**PROBLEMS TO SOLVE**.
- A) In the post about the star Scheat, what effective temperature does Burnham give for the star?
- B) Translate this sentence from the post about the star Scheat into Spanish: "Scheat is a cool, red M2.5II-III bright giant or normal giant having a luminosity about 340 times that of the sun."
- C) Continue the post about the star Scheat, picking up after its final sentence.

**EXTRACTED TEXT**.
========

Post by neufer » Wed Dec 08, 2010 3:41 pm

http://domeofthesky.com/clicks/scheat.html wrote:
Image
Scheat (SHEE-at) / Beta Pegasi
<<Scheat (SHEE-at) derives from the Arabic - either from Al Sa'id, meaning "The Upper Arm" or from Sa'd, meaning lucky or fortunate. Related names are Sheat or Seat Alpheras ("Alpheras here is derived from the Arabic Al Faras, "The Horse." Another name for the star is Menkib from Mankib al Faras, "The Horse's Shoulder."

Scheat is a cool, red M2.5II-III bright giant or normal giant having a luminosity about 340 times that of the sun.

Burnham lists the diameter of the star as 0.021 arc seconds, which would correspond to 1.3 AU or 280 times the diameter of the sun. Burnham assesses the effective temperature of the star as 3100 K and the mass as five times that of the sun. According to Burnham the star is an irregular variable whose Apparent Magnitude varies between 2.1 and 3.0 with an irregular period.>>
bystander wrote:Double vision: New instrument casts its eyes to the sky
NASA JPL | Planet Quest | 06 Dec 2010
The Large Binocular Telescope Interferometer has taken its first images of the star Beta Peg in the constellation Pegasus -- an encouraging start for an instrument designed to probe the cosmic neighborhoods where Earth-like planets could exist.

========

**RECORDS**.
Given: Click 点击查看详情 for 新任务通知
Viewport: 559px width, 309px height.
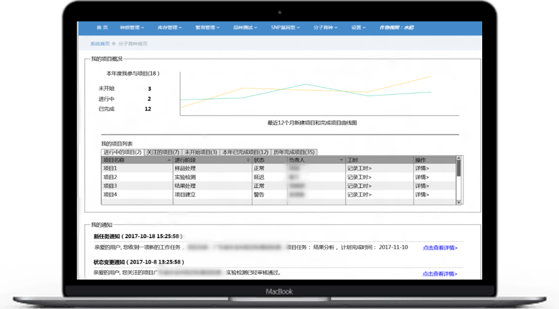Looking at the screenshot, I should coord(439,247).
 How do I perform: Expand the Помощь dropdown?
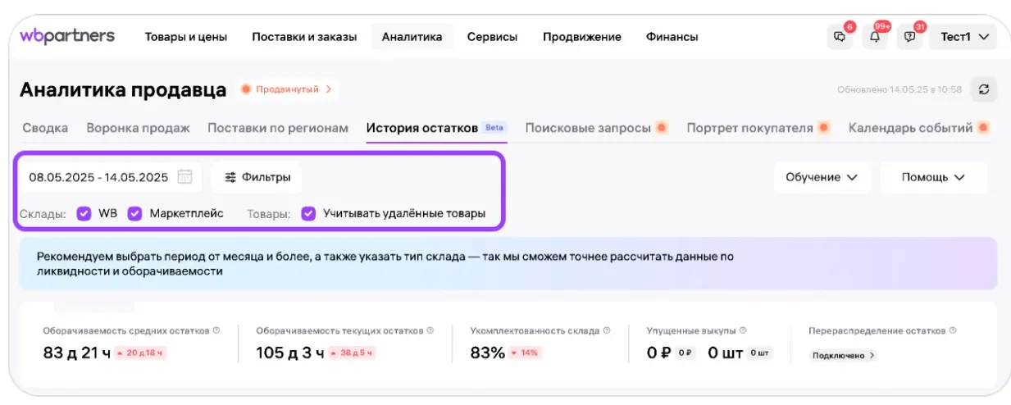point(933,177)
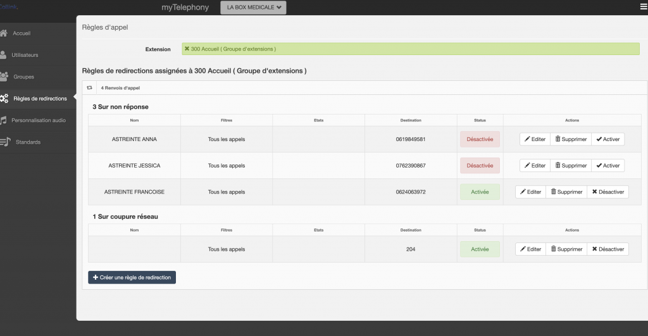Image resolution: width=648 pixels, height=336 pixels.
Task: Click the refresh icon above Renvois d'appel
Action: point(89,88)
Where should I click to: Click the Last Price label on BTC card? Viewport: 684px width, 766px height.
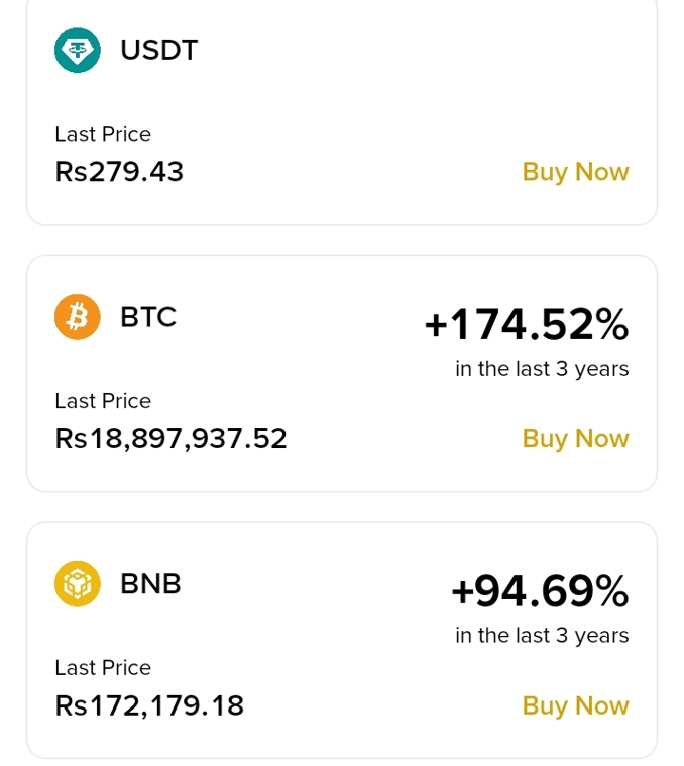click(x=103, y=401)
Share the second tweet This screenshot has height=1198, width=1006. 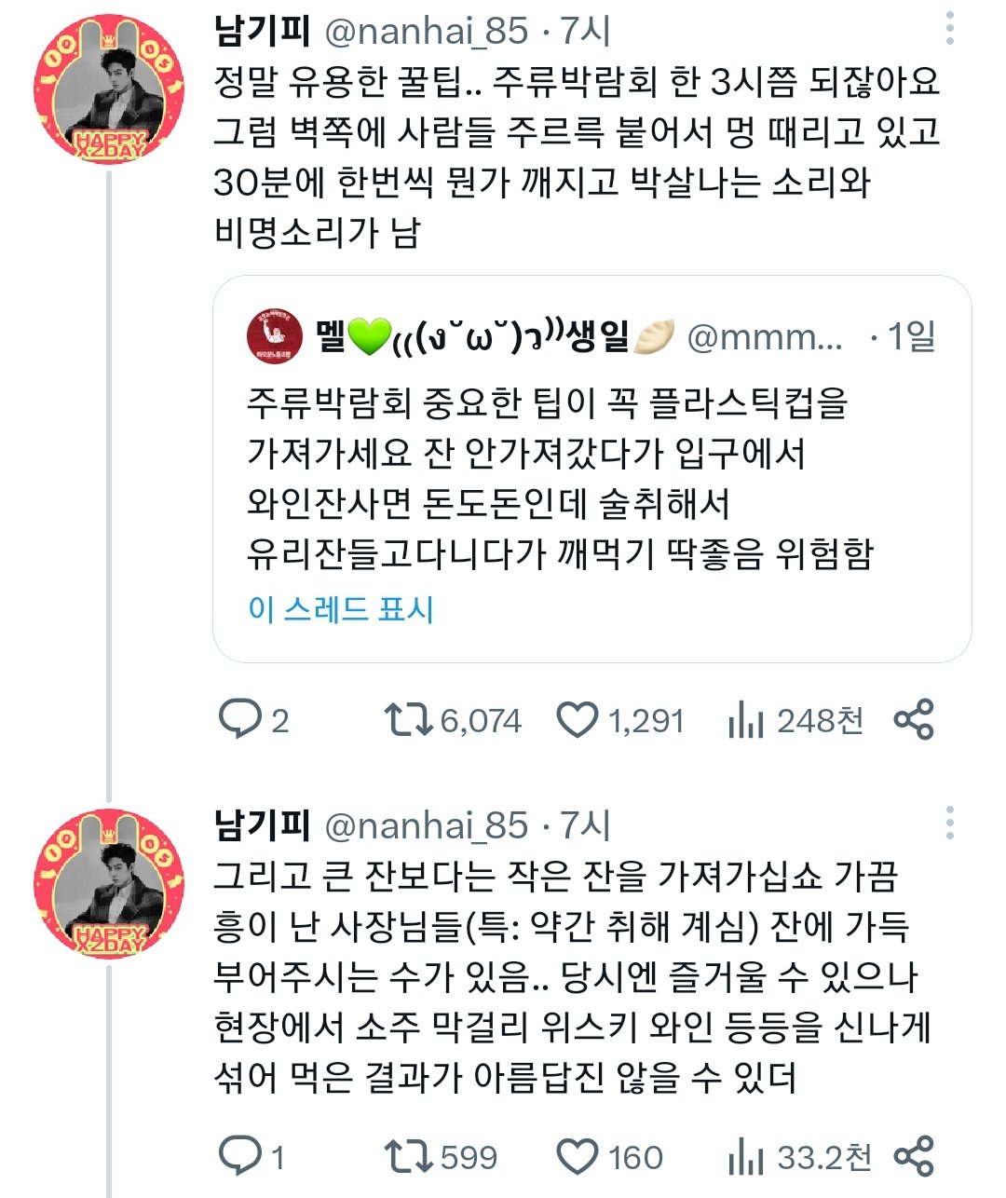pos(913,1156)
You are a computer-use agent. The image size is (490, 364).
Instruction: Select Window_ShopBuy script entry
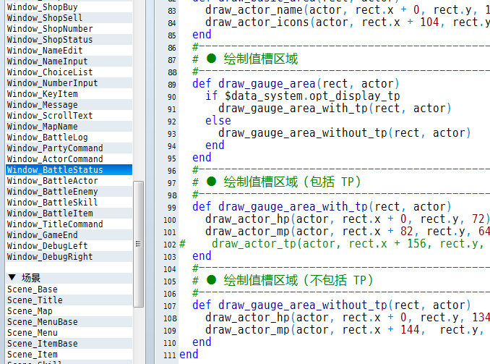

========

**OUTPUTS**.
- A) 3100 K

- B) Scheat es una gigante brillante o gigante normal, roja y fría, de tipo M2.5II-III, con una luminosidad unas 340 veces la del sol.

- C)
Eight years in development, the NASA-funded instrument combines beams of light from twin 8.4-meter (28-foot) mirrors mounted atop the Large Binocular Telescope on Mount Graham, Ariz. "By combining the light of the telescopes, we're able to realize its full potential," said Project Manager Tom McMahon of the University of Arizona, Tucson. "Together, the two mirrors form the largest single-mount telescope in the world."

"The quality of the first-light images is wonderful," said the principal investigator for the project, Phil Hinz of the University of Arizona. "The telescope was stable and the instrument was working properly."